Format the lines between the one containing "You are a computer-use" and the one containing "coord(684,304)", inclusive, as a numbered list, omitting any blank lines.

+++ DATASET CONTENT

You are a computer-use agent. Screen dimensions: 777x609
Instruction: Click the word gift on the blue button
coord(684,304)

++++++
+++ DATASET CONTENT

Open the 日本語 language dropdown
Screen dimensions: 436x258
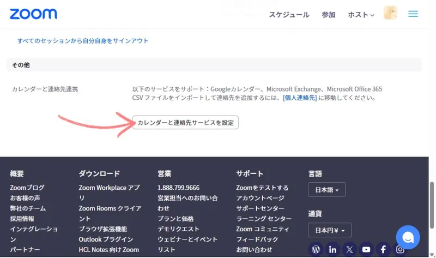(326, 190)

++++++

OUTPUT FOR THIS EXERCISE:
1. You are a computer-use agent. Screen dimensions: 777x609
2. Instruction: Click the word gift on the blue button
3. coord(684,304)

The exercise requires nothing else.